» TASK STATEMENT:
Copy the material below word for word, without leaving out any line.

» SOURCE MATERIAL:
----

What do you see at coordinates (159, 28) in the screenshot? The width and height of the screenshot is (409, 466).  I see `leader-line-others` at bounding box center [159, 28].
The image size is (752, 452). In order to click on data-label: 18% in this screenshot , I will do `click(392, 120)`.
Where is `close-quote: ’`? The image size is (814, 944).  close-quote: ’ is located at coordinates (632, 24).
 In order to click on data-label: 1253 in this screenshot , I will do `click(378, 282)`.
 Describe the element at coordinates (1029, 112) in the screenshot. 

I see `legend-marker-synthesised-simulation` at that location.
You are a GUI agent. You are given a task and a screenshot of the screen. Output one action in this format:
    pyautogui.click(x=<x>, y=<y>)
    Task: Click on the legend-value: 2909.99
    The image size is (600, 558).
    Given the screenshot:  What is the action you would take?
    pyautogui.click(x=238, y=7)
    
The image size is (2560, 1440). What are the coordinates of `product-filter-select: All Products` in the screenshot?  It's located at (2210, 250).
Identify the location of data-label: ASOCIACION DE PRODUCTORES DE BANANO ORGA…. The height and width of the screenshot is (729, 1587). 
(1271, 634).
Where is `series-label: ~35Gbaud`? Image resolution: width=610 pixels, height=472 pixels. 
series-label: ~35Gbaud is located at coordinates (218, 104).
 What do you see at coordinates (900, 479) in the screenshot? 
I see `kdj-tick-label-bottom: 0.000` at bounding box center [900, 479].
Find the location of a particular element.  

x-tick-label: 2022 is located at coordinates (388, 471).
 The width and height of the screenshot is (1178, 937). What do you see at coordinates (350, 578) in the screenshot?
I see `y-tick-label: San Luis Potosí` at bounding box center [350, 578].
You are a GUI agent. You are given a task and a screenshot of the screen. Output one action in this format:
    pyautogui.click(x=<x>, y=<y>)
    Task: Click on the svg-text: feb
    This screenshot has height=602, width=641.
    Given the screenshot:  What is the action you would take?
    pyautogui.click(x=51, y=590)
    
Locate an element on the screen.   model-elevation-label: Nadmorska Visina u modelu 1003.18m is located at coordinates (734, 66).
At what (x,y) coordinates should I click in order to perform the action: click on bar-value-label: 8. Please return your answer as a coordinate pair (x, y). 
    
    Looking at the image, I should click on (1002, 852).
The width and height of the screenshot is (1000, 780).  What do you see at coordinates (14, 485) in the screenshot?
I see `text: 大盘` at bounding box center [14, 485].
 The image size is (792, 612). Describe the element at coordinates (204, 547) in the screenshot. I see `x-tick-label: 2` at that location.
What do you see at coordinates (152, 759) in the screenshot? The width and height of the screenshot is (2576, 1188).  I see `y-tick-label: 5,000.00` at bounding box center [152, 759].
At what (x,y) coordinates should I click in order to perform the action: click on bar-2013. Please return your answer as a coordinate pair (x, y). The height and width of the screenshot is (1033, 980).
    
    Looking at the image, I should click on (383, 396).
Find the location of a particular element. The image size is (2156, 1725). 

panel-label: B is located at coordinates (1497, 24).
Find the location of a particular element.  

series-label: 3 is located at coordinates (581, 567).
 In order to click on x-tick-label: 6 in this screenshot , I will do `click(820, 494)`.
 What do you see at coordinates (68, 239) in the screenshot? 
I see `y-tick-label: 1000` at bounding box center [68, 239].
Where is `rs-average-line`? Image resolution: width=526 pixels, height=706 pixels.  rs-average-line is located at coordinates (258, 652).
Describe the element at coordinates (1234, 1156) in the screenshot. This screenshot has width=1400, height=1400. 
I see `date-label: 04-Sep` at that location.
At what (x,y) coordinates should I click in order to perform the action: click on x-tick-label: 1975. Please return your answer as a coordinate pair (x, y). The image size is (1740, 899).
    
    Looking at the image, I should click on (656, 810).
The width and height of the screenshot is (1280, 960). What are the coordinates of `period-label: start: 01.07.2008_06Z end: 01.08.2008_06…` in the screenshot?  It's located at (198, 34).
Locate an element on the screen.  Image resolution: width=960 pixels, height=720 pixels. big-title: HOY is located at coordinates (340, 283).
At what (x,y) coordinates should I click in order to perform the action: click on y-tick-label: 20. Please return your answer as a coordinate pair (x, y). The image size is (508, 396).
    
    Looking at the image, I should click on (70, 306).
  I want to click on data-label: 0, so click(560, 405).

----

» RESULT OF THIS TASK:
What do you see at coordinates (159, 28) in the screenshot? The width and height of the screenshot is (409, 466).  I see `leader-line-others` at bounding box center [159, 28].
The image size is (752, 452). In order to click on data-label: 18% in this screenshot , I will do `click(392, 120)`.
Where is `close-quote: ’`? The image size is (814, 944).  close-quote: ’ is located at coordinates (632, 24).
 In order to click on data-label: 1253 in this screenshot , I will do `click(378, 282)`.
 Describe the element at coordinates (1029, 112) in the screenshot. 

I see `legend-marker-synthesised-simulation` at that location.
You are a GUI agent. You are given a task and a screenshot of the screen. Output one action in this format:
    pyautogui.click(x=<x>, y=<y>)
    Task: Click on the legend-value: 2909.99
    The image size is (600, 558).
    Given the screenshot:  What is the action you would take?
    pyautogui.click(x=238, y=7)
    
The image size is (2560, 1440). What are the coordinates of `product-filter-select: All Products` in the screenshot?  It's located at (2210, 250).
Identify the location of data-label: ASOCIACION DE PRODUCTORES DE BANANO ORGA…. The height and width of the screenshot is (729, 1587). 
(1271, 634).
Where is `series-label: ~35Gbaud`? Image resolution: width=610 pixels, height=472 pixels. 
series-label: ~35Gbaud is located at coordinates (218, 104).
 What do you see at coordinates (900, 479) in the screenshot? 
I see `kdj-tick-label-bottom: 0.000` at bounding box center [900, 479].
Find the location of a particular element.  

x-tick-label: 2022 is located at coordinates (388, 471).
 The width and height of the screenshot is (1178, 937). What do you see at coordinates (350, 578) in the screenshot?
I see `y-tick-label: San Luis Potosí` at bounding box center [350, 578].
You are a GUI agent. You are given a task and a screenshot of the screen. Output one action in this format:
    pyautogui.click(x=<x>, y=<y>)
    Task: Click on the svg-text: feb
    This screenshot has height=602, width=641.
    Given the screenshot:  What is the action you would take?
    pyautogui.click(x=51, y=590)
    
Locate an element on the screen.   model-elevation-label: Nadmorska Visina u modelu 1003.18m is located at coordinates (734, 66).
At what (x,y) coordinates should I click in order to perform the action: click on bar-value-label: 8. Please return your answer as a coordinate pair (x, y). 
    
    Looking at the image, I should click on (1002, 852).
The width and height of the screenshot is (1000, 780).  What do you see at coordinates (14, 485) in the screenshot?
I see `text: 大盘` at bounding box center [14, 485].
 The image size is (792, 612). Describe the element at coordinates (204, 547) in the screenshot. I see `x-tick-label: 2` at that location.
What do you see at coordinates (152, 759) in the screenshot? The width and height of the screenshot is (2576, 1188).  I see `y-tick-label: 5,000.00` at bounding box center [152, 759].
At what (x,y) coordinates should I click in order to perform the action: click on bar-2013. Please return your answer as a coordinate pair (x, y). The height and width of the screenshot is (1033, 980).
    
    Looking at the image, I should click on (383, 396).
Find the location of a particular element. The image size is (2156, 1725). 

panel-label: B is located at coordinates (1497, 24).
Find the location of a particular element.  

series-label: 3 is located at coordinates (581, 567).
 In order to click on x-tick-label: 6 in this screenshot , I will do `click(820, 494)`.
 What do you see at coordinates (68, 239) in the screenshot? 
I see `y-tick-label: 1000` at bounding box center [68, 239].
Where is `rs-average-line`? Image resolution: width=526 pixels, height=706 pixels.  rs-average-line is located at coordinates (258, 652).
Describe the element at coordinates (1234, 1156) in the screenshot. This screenshot has width=1400, height=1400. 
I see `date-label: 04-Sep` at that location.
At what (x,y) coordinates should I click in order to perform the action: click on x-tick-label: 1975. Please return your answer as a coordinate pair (x, y). The image size is (1740, 899).
    
    Looking at the image, I should click on (656, 810).
The width and height of the screenshot is (1280, 960). What are the coordinates of `period-label: start: 01.07.2008_06Z end: 01.08.2008_06…` in the screenshot?  It's located at (198, 34).
Locate an element on the screen.  Image resolution: width=960 pixels, height=720 pixels. big-title: HOY is located at coordinates (340, 283).
At what (x,y) coordinates should I click in order to perform the action: click on y-tick-label: 20. Please return your answer as a coordinate pair (x, y). The image size is (508, 396).
    
    Looking at the image, I should click on (70, 306).
  I want to click on data-label: 0, so click(560, 405).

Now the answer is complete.